Nonetheless, Rally's continued to face problems. In 1997, its revenues dropped to $144.9 million, off about 11 percent from the previous year. Its slide in a very difficult market needed to be reversed, but as of mid-summer 1998 there had been no indication of an imminent turnaround. Its original strategy of offering a good hamburger at a low price was still being hurt by the marketing strategies of much larger competitors. In addition, it remained a defendant in putative class-action lawsuits originating in 1994 which were yet to be resolved and could prove costly, although Rally's management assured investors that the litigation should not have a negative impact on either its operations or financial condition.

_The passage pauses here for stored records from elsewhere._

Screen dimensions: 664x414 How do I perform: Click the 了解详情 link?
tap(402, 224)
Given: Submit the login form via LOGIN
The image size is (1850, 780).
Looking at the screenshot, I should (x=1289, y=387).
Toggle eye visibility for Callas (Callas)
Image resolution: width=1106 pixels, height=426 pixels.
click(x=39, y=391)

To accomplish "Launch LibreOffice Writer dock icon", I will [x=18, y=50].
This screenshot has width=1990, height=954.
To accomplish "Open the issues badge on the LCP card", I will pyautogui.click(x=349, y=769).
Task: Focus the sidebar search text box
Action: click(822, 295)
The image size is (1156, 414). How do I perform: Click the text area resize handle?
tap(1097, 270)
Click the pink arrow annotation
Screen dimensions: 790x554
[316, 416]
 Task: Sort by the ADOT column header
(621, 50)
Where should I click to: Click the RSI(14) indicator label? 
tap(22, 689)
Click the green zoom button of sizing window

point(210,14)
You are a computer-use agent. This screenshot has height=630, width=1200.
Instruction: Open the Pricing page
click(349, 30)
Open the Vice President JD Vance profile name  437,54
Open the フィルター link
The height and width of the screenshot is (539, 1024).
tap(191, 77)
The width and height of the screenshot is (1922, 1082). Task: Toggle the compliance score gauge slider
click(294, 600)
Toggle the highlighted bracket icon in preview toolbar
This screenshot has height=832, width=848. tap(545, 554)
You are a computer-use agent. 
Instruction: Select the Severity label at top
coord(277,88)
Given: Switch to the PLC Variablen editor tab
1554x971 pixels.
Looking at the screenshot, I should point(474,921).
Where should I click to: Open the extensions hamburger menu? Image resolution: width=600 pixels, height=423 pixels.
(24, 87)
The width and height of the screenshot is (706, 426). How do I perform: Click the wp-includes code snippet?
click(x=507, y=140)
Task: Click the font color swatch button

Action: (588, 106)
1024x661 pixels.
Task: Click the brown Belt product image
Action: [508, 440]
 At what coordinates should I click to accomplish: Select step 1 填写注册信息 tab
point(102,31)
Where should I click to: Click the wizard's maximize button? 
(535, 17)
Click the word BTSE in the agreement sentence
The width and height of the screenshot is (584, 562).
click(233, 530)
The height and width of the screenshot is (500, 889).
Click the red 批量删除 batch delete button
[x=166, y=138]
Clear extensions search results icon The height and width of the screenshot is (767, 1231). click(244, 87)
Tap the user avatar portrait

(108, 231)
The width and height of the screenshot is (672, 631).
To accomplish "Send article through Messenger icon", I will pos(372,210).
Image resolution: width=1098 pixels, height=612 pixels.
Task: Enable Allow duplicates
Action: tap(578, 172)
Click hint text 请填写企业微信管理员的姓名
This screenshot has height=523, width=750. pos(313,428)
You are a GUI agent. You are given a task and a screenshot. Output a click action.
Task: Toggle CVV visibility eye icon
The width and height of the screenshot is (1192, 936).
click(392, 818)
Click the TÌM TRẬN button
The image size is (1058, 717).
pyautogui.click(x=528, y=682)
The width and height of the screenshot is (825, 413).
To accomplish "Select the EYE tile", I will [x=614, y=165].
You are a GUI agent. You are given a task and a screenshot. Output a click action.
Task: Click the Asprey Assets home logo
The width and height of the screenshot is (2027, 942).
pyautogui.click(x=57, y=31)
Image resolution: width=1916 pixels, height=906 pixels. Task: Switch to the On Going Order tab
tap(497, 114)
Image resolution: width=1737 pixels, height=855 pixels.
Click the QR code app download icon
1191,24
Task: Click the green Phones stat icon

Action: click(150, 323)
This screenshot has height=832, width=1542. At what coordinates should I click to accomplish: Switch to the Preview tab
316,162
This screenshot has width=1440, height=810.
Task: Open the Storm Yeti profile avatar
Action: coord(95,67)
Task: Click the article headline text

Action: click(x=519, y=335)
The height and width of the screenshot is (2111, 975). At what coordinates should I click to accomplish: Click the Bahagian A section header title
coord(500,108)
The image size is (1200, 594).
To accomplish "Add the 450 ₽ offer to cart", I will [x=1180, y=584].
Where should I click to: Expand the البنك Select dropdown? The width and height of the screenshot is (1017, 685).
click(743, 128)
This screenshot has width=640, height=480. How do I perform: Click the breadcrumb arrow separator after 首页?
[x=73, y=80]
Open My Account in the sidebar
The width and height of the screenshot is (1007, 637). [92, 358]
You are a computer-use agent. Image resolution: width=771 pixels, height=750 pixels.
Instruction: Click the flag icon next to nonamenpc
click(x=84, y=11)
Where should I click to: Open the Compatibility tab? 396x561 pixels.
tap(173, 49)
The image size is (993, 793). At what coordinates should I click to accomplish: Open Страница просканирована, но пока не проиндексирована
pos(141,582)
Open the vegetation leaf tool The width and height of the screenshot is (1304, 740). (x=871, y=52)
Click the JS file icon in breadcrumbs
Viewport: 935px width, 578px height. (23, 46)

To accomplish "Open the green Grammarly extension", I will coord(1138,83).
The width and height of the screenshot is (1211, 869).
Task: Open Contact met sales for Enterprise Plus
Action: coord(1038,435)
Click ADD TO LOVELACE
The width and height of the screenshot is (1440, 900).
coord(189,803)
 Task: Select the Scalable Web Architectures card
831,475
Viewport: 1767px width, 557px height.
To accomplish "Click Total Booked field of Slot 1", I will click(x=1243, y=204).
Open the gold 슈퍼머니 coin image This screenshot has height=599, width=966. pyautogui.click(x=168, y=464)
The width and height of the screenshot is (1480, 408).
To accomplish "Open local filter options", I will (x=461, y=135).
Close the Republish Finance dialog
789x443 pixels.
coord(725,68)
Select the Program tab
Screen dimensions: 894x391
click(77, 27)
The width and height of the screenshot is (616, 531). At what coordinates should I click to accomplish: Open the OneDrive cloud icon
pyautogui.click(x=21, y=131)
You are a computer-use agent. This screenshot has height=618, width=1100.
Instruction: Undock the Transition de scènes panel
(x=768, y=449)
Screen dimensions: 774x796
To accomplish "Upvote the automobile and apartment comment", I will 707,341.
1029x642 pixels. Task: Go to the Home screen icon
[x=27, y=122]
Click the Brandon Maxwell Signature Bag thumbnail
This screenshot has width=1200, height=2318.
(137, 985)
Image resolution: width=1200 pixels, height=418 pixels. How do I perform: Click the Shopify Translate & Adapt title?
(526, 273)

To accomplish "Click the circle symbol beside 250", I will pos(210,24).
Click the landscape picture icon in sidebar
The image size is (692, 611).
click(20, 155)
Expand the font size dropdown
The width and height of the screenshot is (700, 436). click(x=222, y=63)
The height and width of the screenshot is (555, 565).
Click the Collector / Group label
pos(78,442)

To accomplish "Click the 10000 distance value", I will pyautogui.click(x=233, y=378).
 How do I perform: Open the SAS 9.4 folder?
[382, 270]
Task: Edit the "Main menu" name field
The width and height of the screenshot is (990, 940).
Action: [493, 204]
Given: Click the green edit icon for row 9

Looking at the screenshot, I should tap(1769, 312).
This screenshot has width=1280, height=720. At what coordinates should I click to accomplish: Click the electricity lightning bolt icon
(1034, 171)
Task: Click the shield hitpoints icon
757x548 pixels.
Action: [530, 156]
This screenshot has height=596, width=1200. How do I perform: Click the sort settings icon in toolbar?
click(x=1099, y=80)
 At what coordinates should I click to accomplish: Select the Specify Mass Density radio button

Rally's management believed the company would survive and prosper, though perhaps in modified form. In the playing out of the financial arrangements, CKE would have effective control of Rally's, Checkers, Hardee's, Carl's, and Carl's, Jr., and appeared in a position to further streamline operations in cost-cutting maneuvers that should promote a greater profit margin for each of the associated companies. That and Rally's flexible marketing strategies kept the company's officers upbeat about the future.
Principal Subsidiaries: MAC 1, Inc.; RAR, Inc.; Rally's Finance, Inc.; Rally's Management, Inc.; Rally's of Ohio, Inc.; Self-Service Drive Thru, Inc.; Zipps Drive Thru, Inc. (ZDT); Rapid, Inc.; Hampton Roads Food, Inc.